Capsaicin-induced depolarisation of mitochondria in dorsal root ganglion neurons is enhanced by vanilloid receptors.

Capsaicin, a pungent ingredient of hot chilli peppers, triggered Ca(2+) influx in dorsal root ganglion (DRG) neurons, which express specific vanilloid receptors of type 1, with ED(50)<100 nM. An increase in capsaicin concentration to 10 microM inhibited Ca(2+) clearance from the cytosol, but did not affect the amplitude of intracellular Ca(2+) elevation. In DRG neurons, 10 microM capsaicin also produced a significant drop in mitochondrial membrane potential (Deltapsi), as measured with the mitochondria-specific potentiometric fluorescent dye JC-1. Similar loss of mitochondrial potential upon application of capsaicin was observed in non-neuronal primary (human lymphocytes) and transformed (human myeloid leukaemia cell line, HL-60) cells.
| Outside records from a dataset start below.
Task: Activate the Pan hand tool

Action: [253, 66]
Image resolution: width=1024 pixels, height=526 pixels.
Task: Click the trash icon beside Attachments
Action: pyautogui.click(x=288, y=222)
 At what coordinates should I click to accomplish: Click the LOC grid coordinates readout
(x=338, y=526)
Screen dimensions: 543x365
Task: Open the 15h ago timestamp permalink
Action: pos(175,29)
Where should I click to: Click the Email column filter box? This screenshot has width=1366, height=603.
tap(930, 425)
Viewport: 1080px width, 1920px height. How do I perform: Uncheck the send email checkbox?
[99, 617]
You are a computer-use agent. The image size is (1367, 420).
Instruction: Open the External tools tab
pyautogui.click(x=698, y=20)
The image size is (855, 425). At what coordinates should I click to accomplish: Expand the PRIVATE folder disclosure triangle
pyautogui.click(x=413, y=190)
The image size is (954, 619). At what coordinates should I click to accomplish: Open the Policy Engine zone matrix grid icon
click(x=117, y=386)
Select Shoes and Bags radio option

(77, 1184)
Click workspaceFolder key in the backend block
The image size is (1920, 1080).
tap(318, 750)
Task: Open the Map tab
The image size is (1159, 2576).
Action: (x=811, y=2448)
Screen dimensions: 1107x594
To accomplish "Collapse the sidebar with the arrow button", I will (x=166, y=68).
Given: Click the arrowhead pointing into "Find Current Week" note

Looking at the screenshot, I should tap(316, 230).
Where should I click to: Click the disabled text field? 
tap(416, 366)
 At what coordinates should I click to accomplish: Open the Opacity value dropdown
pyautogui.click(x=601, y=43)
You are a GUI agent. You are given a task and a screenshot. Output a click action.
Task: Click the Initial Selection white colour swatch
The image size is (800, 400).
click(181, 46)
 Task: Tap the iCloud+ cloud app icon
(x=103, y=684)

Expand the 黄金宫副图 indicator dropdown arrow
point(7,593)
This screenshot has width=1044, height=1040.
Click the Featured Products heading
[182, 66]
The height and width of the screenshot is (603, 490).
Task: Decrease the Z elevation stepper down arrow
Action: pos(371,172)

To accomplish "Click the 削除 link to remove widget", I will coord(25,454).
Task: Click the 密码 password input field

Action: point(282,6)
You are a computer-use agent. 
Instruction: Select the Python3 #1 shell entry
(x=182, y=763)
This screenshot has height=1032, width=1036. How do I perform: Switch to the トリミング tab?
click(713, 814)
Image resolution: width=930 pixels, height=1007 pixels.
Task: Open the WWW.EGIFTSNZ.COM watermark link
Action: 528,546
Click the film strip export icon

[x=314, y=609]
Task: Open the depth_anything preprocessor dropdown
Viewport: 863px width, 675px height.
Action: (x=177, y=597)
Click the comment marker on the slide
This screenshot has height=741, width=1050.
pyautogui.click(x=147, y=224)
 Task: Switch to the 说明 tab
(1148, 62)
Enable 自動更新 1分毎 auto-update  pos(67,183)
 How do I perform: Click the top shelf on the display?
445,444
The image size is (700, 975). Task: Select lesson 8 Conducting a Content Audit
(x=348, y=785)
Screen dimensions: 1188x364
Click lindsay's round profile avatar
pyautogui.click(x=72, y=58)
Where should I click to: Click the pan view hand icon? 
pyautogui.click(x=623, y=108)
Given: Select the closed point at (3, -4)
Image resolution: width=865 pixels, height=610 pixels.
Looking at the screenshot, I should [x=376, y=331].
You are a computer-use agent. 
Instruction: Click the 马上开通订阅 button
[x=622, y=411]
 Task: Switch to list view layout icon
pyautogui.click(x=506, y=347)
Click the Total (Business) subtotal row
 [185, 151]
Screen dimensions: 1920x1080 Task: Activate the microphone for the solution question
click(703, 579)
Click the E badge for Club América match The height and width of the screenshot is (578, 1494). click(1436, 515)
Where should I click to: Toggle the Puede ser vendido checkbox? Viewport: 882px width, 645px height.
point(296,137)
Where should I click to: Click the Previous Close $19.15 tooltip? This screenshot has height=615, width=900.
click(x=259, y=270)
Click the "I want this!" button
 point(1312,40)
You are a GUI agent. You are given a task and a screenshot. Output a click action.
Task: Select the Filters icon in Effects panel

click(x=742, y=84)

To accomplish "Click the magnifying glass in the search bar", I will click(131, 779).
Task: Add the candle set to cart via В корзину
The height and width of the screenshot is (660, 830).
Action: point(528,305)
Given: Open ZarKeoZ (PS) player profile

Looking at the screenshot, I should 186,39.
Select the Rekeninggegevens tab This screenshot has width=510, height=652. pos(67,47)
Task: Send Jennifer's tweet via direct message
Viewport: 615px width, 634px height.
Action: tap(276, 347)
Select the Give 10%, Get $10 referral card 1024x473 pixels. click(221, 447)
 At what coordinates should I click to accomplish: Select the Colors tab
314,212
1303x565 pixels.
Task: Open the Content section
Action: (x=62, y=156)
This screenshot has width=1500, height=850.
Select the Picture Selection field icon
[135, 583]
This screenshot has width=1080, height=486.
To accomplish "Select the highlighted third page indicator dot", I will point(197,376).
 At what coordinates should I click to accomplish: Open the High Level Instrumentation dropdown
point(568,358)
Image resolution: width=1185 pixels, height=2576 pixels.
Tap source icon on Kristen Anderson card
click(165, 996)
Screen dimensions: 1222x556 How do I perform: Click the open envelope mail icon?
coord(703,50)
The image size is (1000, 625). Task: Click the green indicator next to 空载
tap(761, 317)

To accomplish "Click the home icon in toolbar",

The EC(50) values for capsaicin-induced mitochondrial depolarisation were 6.9 microM (DRG neurons), 200 microM (human lymphocytes) and 150 microM (HL-60 cells). Removal of extracellular Ca(2+) or an application of the antioxidant trolox attenuated capsaicin-induced dissipation of Deltapsi in DRG neurons, but not in human lymphocytes and HL-60 cells. Rotenone, an inhibitor of complex I of the mitochondrial respiratory chain, and oligomycin, an inhibitor of F(0)F(1)-ATPase, significantly enhanced the mitochondrial depolarisation produced by capsaicin in DRG neurons. In human lymphocytes and HL-60 cells, only oligomycin potentiated the effect of capsaicin. From our results, we suggest that, in DRG neurons and non-neuronal cells, capsaicin dissipates Deltapsi, possibly due to a direct inhibition of complex I of the mitochondrial respiratory chain. The presence of vanilloid receptor-1 in DRG neurons makes their mitochondria 20-30-fold more sensitive to the depolarising effect of capsaicin compared with non-neuronal cells lacking vanilloid receptor-1. The higher sensitivity of DRG neurons to capsaicin may underlie a selective neurotoxicity of capsaicin towards sensory neurons.